Town Clerk Barry H. Johnson mentioned that he is also the general manager of the Bourne Recreation Authority. The authority is responsible for Gallo Ice Arena and Bourne Scenic Park. Both facilities are situated in close proximity to the Bourne Bridge, Mr. Johnson said.
“The recreation authority is asking the same thing that the town officials are asking,” he said, “that we be part and parcel of the overall discussions.”
Some residents said they were in favor of a third bridge in between the two current bridges that would have roads connecting to Route 93 and Route 25 off Cape, and Route 6 on the Cape. Others said they supported a series of smaller bridges spanning the canal.
Stephen J. Buckley of Chatham said that whatever decision is made relative to the bridges, equal attention needs to be paid to the Cape’s highway system. Mr. Buckley said that wider bridges will mean more traffic coming out to the Cape. The question, he said, is how new bridges will affect the entire region and not just the canal region.

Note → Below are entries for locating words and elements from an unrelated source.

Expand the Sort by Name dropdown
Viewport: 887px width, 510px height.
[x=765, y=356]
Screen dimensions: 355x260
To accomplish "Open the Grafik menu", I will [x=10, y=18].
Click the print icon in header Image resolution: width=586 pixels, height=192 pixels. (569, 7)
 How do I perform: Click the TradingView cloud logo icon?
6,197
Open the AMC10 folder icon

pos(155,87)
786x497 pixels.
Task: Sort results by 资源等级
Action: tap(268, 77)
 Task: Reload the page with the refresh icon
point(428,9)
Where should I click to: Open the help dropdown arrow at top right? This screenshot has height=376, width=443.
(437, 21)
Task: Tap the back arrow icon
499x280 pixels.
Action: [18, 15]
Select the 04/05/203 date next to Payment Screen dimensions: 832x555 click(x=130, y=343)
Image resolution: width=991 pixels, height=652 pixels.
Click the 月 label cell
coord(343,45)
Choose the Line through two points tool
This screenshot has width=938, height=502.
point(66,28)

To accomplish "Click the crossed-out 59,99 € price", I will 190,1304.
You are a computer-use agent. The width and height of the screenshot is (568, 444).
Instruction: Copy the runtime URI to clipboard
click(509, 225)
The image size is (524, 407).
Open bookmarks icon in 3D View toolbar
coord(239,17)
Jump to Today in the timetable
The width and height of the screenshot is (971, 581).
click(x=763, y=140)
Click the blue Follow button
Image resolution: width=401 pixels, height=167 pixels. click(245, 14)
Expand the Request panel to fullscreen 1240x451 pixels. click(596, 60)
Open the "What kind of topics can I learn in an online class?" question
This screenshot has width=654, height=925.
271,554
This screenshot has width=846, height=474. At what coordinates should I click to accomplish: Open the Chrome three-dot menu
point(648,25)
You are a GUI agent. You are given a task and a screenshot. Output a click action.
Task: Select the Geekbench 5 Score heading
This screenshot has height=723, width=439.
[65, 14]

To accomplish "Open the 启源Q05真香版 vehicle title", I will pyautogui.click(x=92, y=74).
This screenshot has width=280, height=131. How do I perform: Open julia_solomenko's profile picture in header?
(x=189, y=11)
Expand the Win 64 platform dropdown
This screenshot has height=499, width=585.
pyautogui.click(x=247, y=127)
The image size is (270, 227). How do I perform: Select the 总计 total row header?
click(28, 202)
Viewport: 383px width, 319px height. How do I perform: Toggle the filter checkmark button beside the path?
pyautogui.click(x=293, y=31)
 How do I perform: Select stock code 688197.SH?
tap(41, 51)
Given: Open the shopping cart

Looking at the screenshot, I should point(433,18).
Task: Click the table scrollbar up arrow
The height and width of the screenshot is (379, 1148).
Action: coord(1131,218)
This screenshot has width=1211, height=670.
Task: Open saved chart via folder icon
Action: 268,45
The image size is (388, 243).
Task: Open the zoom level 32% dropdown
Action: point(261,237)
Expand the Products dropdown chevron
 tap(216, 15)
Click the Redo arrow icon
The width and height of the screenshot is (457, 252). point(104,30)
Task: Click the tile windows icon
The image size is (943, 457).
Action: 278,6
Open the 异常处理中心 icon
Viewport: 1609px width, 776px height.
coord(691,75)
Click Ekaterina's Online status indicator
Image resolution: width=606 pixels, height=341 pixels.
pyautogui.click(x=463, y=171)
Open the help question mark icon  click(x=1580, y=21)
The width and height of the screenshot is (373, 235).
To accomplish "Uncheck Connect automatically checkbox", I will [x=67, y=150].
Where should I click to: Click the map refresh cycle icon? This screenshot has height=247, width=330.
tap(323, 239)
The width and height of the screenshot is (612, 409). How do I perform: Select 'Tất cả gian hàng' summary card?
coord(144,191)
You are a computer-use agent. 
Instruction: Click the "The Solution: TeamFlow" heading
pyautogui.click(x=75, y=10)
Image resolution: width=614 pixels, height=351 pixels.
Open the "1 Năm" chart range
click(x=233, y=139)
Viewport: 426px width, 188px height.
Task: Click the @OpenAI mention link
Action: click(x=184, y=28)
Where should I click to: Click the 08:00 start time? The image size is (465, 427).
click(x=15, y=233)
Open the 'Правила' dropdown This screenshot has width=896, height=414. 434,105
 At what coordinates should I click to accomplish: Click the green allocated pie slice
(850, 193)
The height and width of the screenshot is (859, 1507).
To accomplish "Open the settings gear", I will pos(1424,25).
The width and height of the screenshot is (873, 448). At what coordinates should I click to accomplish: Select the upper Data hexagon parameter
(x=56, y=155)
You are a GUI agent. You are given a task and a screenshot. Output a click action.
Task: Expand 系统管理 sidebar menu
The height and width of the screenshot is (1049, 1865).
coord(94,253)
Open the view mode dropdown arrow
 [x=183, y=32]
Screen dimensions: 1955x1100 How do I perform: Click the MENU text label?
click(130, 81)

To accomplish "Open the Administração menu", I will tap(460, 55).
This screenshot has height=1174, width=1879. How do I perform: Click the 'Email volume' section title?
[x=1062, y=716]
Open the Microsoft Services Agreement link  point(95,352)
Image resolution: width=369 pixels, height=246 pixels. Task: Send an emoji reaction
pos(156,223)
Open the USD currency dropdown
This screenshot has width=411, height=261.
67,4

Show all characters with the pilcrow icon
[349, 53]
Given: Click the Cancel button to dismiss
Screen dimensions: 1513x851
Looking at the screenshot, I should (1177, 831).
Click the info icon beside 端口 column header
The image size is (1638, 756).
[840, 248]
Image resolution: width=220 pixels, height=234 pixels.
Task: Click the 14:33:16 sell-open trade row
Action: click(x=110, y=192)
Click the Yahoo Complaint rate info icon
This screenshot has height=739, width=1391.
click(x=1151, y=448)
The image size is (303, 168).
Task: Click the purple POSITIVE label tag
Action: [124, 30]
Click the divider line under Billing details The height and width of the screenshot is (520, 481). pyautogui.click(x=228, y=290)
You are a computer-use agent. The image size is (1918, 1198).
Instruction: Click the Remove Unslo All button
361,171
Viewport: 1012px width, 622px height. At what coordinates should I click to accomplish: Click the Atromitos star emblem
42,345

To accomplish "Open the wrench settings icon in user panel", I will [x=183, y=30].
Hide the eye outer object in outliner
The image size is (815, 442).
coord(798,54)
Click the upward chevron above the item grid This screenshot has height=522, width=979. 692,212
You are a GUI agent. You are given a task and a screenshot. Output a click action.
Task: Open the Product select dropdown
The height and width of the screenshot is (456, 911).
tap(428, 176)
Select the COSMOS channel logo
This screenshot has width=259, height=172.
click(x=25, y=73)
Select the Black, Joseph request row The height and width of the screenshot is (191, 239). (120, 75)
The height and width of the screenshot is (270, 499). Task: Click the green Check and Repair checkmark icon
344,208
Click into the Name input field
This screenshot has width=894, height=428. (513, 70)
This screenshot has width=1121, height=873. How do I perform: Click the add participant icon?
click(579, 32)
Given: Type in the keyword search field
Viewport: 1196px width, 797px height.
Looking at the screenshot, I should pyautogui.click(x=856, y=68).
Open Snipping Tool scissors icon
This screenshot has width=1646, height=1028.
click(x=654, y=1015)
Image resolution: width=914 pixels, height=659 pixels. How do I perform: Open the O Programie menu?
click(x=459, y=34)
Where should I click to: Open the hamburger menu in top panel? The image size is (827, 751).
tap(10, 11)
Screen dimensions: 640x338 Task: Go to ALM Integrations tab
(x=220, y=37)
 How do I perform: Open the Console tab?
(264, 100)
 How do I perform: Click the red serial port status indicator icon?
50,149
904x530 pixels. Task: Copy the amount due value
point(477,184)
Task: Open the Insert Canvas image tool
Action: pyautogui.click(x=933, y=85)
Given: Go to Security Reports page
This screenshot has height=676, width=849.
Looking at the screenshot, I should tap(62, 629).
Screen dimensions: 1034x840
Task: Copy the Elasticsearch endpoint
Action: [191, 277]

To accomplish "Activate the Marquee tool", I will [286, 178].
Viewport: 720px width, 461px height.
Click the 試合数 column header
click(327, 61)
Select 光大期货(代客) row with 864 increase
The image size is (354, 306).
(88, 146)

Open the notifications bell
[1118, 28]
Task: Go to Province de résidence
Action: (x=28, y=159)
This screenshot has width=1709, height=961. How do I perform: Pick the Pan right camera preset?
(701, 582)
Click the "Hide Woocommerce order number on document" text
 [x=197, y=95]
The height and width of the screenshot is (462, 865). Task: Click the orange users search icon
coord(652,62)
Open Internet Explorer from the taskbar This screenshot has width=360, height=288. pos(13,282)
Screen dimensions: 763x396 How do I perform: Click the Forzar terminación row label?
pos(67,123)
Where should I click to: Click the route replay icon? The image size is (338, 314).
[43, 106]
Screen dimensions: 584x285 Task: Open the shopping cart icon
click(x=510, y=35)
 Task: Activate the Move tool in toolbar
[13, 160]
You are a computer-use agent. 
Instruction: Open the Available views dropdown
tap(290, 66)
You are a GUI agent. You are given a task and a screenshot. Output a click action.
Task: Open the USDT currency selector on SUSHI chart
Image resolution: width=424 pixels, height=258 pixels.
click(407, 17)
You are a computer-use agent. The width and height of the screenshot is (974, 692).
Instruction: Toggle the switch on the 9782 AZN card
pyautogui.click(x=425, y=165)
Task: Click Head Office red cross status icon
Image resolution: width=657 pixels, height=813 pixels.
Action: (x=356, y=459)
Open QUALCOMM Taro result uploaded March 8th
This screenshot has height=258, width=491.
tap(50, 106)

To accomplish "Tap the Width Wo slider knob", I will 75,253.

In addition to Wednesday’s meeting at Bourne High, other Cape meetings will be held: on Thursday, October 17, at Plymouth South High School Performing Arts Center; Tuesday, October 22, at Nauset Regional High School in Eastham; and Wednesday, October 23, at the Barnstable High School Performing Arts Center in Hyannis. Those meetings also begin at 6 PM.
An off-Cape meeting is scheduled for Monday, October 21, at 1 PM, at the Thomas P. O’Neill Jr. Federal Building on Causeway Street in Boston.
The Corps said it will accept public comments on the recommendations in the study through Friday, November 1.
At the end of the public comment period, the Corps will address issues raised by the public. In addition to public comment, the draft report will also undergo an independent external peer review by members of the private and academic sectors, the Corps said.
A final recommendation on whether to replace or continue to repair the Cape Cod Canal bridges will be contained in the final report that will be submitted to Corps headquarters in Washington, DC, in February 2020.